[Work to complete]
[1] In the passage on CPRA privacy requirements, under what condition is the expanded private right of action available?
[2] Carry on the passage on CPRA privacy requirements from its last sentence.

[Document segment]
A business determining that the business does share personal information may prefer to offer an opt-out of sharing rather than selling. Describing disclosures in the digital advertising system as "sharing" may more accurately reflect the disclosures. Such disclosures sometimes occur simply to facilitate advertising rather than to merely provide profit from a buyer with whom the "selling" business will have no future relationship. Given the meaning of "sell" to their customers, companies may have, when confronted with the term's ambiguous CCPA definition, hesitated to inform their consumer-customers that the business "sells" personal information. 

New Right to Correct Personal Information. Under the CPRA, consumers may ask businesses to correct inaccurate personal information. The details of this right are uncertain as the operational processes for the right will be subject to agency rulemaking. Therefore, companies that have not already done so should develop a process for verifying the accuracy of consumers' claims that personal information is inaccurate.

Expanded Private Right of Action. The CPRA expands the CCPA's private right of action. The CPRA allows consumers to bring an action against businesses for the security breach of a consumer's email address in combination with a password or security questions and answers that allows for unauthorized access to a consumer's email account, in addition to the data elements included in the CCPA. This private right of action is available only if a business failed to implement reasonable security measures.

Contractual Requirements

New Restrictions on Service Providers. Both service providers and contractors (a new status under the CPRA that is functionally equivalent to a service provider) are prohibited from combining the personal information collected on behalf of one business with personal information collected independently or on behalf of another business.

Contractual Obligations on Buyers of Personal Information. The CPRA requires businesses that sell personal information to third parties to contractually require such third party buyers to, among other requirements, only use the purchased personal information for specified purposes and use the purchased personal information consistently with the CPRA.

[Data provided]
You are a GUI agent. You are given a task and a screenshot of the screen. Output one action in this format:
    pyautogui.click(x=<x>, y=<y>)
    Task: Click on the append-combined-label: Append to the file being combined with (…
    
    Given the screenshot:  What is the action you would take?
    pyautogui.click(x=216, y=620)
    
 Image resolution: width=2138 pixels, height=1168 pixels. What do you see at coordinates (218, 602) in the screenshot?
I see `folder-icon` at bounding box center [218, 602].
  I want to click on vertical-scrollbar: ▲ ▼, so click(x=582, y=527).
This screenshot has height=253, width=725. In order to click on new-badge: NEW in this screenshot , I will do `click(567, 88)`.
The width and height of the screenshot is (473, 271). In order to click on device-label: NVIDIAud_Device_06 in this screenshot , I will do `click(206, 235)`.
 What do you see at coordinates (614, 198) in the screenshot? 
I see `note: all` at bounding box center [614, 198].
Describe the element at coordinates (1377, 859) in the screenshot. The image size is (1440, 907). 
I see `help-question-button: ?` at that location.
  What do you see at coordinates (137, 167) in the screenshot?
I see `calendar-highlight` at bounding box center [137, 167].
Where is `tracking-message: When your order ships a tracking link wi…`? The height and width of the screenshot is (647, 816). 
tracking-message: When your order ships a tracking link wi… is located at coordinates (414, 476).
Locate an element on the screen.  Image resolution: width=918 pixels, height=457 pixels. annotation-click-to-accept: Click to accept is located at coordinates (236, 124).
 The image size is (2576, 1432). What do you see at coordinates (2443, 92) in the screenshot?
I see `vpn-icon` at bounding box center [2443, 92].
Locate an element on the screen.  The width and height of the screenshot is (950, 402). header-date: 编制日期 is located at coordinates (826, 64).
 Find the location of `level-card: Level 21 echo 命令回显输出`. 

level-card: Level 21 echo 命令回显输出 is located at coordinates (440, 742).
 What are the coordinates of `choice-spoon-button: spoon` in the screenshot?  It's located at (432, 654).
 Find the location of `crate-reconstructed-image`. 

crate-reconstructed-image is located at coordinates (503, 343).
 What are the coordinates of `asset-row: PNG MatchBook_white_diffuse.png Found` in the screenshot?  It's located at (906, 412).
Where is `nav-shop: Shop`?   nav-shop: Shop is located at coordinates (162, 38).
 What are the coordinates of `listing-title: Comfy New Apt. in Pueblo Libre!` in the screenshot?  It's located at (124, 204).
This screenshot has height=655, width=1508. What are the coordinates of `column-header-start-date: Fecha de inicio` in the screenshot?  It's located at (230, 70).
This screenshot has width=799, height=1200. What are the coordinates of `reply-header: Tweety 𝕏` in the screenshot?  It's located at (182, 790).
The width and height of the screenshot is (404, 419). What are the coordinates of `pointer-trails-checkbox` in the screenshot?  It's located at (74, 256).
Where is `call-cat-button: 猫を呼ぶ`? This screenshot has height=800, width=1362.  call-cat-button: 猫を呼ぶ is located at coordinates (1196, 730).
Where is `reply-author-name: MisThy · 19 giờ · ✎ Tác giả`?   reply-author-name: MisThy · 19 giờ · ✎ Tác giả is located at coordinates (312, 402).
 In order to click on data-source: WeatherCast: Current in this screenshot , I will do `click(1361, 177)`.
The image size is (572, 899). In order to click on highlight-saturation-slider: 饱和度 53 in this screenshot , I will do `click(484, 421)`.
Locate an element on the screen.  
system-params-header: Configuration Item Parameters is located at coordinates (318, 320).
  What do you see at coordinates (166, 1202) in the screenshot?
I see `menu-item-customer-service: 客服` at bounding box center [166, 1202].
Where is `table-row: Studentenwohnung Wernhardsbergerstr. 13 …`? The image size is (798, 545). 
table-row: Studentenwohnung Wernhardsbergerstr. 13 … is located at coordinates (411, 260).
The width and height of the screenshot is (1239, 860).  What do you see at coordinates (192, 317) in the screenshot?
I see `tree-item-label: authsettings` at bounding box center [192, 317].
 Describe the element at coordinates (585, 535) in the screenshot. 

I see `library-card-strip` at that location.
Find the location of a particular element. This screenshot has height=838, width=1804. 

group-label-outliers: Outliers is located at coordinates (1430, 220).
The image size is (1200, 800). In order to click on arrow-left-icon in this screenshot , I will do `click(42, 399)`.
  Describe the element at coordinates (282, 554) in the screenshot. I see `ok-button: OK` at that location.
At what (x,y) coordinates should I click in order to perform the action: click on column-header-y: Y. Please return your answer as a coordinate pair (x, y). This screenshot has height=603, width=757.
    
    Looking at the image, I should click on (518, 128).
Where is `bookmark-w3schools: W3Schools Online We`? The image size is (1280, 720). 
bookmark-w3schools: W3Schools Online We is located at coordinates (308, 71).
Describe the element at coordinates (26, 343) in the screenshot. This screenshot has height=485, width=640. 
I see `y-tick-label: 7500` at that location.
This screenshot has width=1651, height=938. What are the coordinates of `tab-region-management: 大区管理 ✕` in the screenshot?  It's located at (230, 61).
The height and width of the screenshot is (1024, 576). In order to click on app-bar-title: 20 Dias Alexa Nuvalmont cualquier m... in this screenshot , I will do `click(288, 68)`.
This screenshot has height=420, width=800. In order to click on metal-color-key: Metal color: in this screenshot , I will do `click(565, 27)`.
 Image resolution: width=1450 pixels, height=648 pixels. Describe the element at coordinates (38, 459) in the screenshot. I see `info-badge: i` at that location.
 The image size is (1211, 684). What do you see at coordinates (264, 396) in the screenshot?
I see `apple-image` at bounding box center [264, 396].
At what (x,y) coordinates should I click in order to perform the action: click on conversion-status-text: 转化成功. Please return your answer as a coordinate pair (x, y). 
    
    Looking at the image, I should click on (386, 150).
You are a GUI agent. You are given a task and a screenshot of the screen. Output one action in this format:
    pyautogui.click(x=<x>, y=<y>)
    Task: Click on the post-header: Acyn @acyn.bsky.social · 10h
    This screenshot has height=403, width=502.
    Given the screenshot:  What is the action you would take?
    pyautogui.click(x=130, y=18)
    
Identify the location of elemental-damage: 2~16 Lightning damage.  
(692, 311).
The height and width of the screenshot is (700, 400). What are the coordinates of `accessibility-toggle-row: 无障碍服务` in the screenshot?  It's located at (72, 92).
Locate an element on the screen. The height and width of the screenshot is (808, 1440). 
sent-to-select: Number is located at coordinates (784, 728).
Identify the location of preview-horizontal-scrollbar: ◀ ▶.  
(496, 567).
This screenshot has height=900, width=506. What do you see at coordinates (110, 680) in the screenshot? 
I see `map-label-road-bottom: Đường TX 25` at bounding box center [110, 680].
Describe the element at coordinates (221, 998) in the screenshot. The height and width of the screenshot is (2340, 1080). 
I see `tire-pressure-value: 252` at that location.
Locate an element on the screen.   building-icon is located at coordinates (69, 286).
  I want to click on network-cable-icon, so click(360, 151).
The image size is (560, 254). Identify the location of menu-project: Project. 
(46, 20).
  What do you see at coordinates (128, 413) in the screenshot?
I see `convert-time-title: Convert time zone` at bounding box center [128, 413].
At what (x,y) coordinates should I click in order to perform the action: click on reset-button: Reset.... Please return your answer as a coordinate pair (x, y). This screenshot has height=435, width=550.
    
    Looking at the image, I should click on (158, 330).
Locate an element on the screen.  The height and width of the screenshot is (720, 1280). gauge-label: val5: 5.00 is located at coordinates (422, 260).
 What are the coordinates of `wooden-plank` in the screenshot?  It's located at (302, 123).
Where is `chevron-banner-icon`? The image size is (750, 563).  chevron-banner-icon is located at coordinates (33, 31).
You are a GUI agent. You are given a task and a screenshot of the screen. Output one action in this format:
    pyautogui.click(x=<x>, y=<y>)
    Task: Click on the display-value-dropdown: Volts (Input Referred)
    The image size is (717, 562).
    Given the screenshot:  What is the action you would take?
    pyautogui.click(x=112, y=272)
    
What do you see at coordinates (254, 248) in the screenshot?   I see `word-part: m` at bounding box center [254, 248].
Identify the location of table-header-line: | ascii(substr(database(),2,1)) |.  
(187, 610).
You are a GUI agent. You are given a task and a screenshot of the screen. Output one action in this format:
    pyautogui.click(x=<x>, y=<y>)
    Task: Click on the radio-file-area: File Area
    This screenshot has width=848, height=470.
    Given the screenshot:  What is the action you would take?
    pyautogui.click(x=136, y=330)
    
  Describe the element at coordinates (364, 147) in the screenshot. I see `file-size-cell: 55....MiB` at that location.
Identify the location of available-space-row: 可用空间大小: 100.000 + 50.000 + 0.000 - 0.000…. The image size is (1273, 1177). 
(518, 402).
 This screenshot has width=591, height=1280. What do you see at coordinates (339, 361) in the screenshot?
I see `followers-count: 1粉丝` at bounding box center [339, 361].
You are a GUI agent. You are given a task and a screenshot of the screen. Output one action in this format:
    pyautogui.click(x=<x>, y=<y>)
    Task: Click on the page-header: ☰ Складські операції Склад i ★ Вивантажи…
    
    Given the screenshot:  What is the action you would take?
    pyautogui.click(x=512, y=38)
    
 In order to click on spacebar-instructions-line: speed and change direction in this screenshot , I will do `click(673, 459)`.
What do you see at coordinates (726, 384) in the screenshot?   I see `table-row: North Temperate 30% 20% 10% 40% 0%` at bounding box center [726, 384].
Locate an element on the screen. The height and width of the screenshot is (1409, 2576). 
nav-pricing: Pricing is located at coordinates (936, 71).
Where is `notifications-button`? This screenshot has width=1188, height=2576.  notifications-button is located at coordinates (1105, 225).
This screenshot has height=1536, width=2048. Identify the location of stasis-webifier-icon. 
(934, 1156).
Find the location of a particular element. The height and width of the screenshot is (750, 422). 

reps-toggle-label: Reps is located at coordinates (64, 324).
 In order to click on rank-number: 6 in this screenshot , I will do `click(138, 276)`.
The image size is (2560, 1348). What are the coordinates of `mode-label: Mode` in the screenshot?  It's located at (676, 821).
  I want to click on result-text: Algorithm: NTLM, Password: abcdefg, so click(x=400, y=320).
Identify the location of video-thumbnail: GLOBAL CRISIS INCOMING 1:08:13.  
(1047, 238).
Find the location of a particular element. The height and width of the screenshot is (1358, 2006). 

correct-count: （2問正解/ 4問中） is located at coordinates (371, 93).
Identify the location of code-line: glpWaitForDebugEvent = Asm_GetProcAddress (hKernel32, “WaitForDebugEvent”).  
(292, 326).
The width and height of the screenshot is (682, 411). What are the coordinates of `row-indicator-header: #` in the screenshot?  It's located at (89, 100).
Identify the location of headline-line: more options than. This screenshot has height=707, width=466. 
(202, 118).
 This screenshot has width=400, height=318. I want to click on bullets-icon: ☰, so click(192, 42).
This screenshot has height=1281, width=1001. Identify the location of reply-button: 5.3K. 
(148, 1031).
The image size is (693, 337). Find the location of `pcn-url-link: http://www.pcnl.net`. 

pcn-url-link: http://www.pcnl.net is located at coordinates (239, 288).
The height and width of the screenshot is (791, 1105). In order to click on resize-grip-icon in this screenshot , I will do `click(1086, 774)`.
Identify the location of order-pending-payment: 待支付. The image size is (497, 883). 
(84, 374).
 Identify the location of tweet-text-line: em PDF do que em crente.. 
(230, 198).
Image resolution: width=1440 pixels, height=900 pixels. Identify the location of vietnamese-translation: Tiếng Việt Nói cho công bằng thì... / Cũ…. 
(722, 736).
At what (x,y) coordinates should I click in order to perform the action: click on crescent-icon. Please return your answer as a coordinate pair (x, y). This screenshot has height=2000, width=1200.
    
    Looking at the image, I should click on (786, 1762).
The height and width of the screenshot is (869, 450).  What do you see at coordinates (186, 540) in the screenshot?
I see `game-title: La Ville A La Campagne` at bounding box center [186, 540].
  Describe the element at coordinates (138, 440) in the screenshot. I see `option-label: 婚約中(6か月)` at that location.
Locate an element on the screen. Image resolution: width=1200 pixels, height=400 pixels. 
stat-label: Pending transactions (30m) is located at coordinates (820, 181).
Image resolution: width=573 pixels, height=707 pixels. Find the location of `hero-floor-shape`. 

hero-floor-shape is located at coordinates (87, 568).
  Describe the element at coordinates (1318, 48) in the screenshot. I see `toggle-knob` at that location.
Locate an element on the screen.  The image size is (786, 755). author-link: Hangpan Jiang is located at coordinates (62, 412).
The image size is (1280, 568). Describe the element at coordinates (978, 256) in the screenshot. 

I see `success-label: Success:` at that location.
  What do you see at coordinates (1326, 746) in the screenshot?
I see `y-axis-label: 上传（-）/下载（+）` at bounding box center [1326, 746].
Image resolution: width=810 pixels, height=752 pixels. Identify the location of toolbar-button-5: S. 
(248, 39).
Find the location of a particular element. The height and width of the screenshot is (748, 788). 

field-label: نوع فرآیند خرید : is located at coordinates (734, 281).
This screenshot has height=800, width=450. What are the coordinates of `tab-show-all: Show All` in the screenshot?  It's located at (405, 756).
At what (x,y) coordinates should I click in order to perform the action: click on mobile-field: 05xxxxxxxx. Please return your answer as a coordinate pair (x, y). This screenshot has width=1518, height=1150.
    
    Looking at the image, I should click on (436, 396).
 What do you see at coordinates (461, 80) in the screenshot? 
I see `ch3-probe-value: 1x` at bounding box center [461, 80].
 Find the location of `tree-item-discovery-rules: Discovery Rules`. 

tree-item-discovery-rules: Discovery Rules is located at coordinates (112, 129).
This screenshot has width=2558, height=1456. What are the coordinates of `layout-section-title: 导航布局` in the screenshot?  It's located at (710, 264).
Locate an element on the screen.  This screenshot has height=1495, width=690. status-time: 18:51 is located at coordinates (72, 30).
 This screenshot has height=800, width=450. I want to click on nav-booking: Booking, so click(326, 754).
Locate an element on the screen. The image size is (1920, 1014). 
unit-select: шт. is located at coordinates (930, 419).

[Exercise results]
[1] It is available only if a business failed to implement reasonable security measures.

[2]
New Obligations to Flow Down Deletion Requests. The CPRA expands obligations to pass on consumers' deletion requests. Businesses must notify all third parties to whom a consumer's personal information had been sold of a consumer's deletion request. However, that requirement does not apply if passing along such notice "proves impossible or involves disproportionate effort". Buyers and sellers of personal information should update and clarify, through contract, each party's obligations to effectuate a deletion request that has been passed on to such party by the other party. 

Expanded Government Oversight

New Mandatory Filing with a Government Agency. The CPRA enlists California's Attorney General to determine which businesses' personal information processing presents significant risks to the privacy or security of consumers' personal information. The Attorney General must require those businesses to submit a risk assessment to the newly-formed agency, the California Consumer Privacy Agency. Such businesses would also be required to complete an annual security assessment.

A New Enforcement Agency. As mentioned above, the CPRA creates the California Consumer Privacy Agency, which will assume enforcement and rulemaking authority from the Attorney General. Additionally, the CPRA provides the agency with the right to audit businesses' compliance with the CPRA and to investigate businesses following a consumer's complaint.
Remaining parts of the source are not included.